In some cases, the pre-debate poll was conducted months before the debate. But even if we only focus on the polls that released results at some point in September, the top line is similar: Biden’s gain is 1.4 percentage points, on average. And for what it’s worth, a swing of 1 or 2 points toward Biden is consistent with the effects that first debates have had for challengers in the past — although we should note that sometimes a debate bounce fades after a couple of weeks.

These averages, of course, conceal a lot of variation within individual polls; depending on which poll you look at, Biden’s national lead is as large as 14 points (in the most recent NBC News/Wall Street Journal poll) or as small as 2 points (in a John Zogby Strategies poll). I’ll admit to finding the NBC/WSJ poll intriguing, as it’s the only live-caller national poll we have since the debate, and NBC/WSJ polls tend to stick pretty close to our polling averages. Still, averaging the polls is the right strategy in the long run…
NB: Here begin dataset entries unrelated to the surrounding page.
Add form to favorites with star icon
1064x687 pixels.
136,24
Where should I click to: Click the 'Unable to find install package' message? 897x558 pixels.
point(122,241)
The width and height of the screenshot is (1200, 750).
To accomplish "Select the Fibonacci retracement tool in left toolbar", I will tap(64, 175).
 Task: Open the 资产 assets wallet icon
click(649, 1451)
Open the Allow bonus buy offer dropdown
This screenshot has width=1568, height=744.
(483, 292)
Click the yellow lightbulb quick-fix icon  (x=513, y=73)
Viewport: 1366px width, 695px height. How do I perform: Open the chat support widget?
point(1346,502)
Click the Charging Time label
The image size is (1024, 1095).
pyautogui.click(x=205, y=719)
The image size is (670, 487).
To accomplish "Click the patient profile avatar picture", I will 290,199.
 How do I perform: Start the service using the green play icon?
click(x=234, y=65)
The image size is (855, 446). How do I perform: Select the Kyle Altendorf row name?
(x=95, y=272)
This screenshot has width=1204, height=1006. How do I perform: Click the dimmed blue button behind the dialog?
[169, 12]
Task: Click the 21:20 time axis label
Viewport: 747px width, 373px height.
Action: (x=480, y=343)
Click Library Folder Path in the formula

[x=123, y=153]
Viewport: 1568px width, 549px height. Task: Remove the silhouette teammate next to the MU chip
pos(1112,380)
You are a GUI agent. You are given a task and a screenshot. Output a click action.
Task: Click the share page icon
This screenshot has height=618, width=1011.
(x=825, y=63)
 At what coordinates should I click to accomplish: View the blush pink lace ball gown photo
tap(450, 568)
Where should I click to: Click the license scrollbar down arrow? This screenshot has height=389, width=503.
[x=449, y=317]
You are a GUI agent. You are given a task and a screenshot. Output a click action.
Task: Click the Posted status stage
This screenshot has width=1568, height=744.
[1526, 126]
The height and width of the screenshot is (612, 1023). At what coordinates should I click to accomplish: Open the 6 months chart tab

It’s harder to tell, though, what effect the president’s COVID-19 diagnosis may have had on the race. YouGov conducted polls right before and after the news and found Biden ahead by 8 points in both. Morning Consult shows Biden having gained 1 point over the past few days. And Ipsos had Biden ahead by 10 points in a poll conducted after the news of Trump’s diagnosis broke, compared to Biden’s 9-point advantage in a poll conducted after the debate but before the president’s diagnosis. The John Zogby Strategies poll that showed Biden ahead by only 2 points nationally was also conducted after the COVID-19 news, although that’s not a pollster I’d give a lot of credence to.